Fortunately, an alternative method has been developed which promises to be much less expensive and much more efficient. This method utilizes an animal, such as a pig, as the bioreactor. It required years for scientists to design, develop, and build the very expensive, difficult to operate bioreactor devised by man. God had already devised a much more efficient, much cheaper bioreactor. Scientists finally realized that it would be possible by genetic manipulation to induce a female pig, cow, or other animal to produce the desired human proteins in its milk.

Genetic engineering of a milk protein

This procedure has now been successful in both pigs and cows. Among animals, the pig has a number of advantages. Its gestation period is only four months. At 12 months of age the pig is fertile and produces large litter sizes (usually 10 to 12 piglets). A lactating pig produces 300 liters (about 315 quarts) of milk in a year. The procedure is carried out as follows:

  1. The DNA fragment (gene) that codes for the needed human protein is isolated.
  2. The DNA fragment that promotes production of proteins in mammary glands is isolated and linked or combined to the human gene.
  3. Fertilized eggs from a donor pig are obtained.
  4. The human DNA is injected into an egg in the region of the male pronucleus (DNA from the sperm before it unites with DNA of the egg) using a very slim micro pipette. The human DNA is thus incorporated into the pig nuclear DNA.
  5. The egg is implanted in the uterus of another pig and develops into a newborn female pig.
  6. The desired protein is isolated from the milk of the female pig once grown.

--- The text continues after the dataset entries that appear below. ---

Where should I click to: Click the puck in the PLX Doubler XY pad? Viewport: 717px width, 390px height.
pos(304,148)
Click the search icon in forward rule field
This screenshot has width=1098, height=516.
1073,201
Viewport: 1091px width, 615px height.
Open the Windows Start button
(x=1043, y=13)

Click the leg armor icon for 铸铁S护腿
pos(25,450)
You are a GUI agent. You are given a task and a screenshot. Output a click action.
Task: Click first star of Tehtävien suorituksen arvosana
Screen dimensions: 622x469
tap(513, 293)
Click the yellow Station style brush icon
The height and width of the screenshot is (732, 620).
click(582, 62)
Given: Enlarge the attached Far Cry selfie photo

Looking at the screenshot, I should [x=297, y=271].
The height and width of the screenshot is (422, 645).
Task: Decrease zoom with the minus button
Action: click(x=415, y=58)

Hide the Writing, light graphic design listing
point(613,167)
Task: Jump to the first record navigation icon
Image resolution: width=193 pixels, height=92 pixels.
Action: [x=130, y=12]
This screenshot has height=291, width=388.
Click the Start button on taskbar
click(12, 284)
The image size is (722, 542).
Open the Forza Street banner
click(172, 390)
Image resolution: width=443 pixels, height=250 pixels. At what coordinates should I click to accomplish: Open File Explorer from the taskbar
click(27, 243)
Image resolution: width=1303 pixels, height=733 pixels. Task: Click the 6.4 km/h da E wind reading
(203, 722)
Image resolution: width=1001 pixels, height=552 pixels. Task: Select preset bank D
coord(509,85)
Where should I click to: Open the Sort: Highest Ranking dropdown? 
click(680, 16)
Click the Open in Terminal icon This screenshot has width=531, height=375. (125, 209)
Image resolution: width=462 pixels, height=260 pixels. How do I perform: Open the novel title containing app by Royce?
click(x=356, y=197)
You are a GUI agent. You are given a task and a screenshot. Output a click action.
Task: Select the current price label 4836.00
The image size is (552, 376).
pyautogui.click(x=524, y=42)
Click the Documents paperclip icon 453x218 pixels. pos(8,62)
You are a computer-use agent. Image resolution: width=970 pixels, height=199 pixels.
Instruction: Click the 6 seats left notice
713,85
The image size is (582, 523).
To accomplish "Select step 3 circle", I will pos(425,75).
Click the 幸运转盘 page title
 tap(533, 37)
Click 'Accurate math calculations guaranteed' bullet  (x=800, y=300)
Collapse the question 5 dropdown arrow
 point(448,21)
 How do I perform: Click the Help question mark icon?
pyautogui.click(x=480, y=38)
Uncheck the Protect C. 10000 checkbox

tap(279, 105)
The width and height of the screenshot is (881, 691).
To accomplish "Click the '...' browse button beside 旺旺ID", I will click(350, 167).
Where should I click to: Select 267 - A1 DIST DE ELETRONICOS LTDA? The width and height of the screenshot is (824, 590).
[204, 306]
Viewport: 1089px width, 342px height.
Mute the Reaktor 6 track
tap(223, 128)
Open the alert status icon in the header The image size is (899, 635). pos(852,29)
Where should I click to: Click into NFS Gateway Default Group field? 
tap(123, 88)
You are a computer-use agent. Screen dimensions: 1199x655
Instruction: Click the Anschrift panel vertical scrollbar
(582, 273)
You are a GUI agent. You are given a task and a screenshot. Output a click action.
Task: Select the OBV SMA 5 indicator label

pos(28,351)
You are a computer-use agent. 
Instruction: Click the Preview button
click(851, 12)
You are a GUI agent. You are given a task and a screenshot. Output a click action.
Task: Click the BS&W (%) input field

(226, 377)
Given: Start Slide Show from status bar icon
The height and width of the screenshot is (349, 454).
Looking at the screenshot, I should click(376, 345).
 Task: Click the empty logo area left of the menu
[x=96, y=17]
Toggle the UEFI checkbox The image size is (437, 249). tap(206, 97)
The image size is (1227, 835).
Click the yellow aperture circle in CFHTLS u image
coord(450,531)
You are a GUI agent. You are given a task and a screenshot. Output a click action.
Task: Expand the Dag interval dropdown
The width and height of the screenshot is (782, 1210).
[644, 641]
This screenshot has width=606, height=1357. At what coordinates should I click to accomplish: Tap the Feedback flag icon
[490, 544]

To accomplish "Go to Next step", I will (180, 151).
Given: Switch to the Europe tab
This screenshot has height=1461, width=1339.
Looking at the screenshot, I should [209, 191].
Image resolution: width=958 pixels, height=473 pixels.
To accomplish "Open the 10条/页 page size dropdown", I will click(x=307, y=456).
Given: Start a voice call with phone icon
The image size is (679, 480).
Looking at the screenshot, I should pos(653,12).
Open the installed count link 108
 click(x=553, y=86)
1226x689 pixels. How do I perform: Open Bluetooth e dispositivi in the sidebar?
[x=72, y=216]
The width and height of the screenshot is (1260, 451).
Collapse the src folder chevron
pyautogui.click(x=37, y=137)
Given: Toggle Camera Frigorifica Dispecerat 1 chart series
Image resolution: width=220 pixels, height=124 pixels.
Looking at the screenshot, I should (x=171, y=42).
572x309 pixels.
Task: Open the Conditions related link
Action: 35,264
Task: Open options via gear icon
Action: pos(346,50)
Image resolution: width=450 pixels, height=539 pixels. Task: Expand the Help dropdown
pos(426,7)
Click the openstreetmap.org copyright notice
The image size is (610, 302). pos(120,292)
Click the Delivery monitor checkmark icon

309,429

This procedure was carried out successfully by American scientists and the results were published in 1994. 1 The human gene they used codes for Protein C that acts to control blood clotting. They obtained one gram of Protein C from each liter of milk produced by the pig. This is 200 times the concentration found in human blood plasma. Only about one third of the Protein C obtained was biologically active. The reason for this is that many modifications of a protein must be performed in a cell after the protein chain is formed. For example, sections are cut out of the protein complex sugar groups may be attached at certain places in the protein chain and cell wall anchor groups may be added. The scientists discovered that a key processing enzyme, called furin, was present in insufficient quantities, so they added to their gene complex the gene that codes for furin. This increased the yield of active Protein C. The human proteins produced in this way must be tested for safety and effectiveness. At this writing, an anti-clotting protein called anti-thrombin is now being tested in clinical trials.

Comparing this procedure to the use of bioreactor machines illustrates the fact that a generation of biochemical engineers failed to match the abilities of a tool for making proteins (the pig) that God had prepared. The mammary gland is optimized to maintain a high density of cells to deliver to them an ample supply of nutrients and to channel proteins that are produced in a form that can easily be isolated and purified. This procedure has proven to be successful and promises to provide a method for producing valuable therapeutic proteins at much lower cost.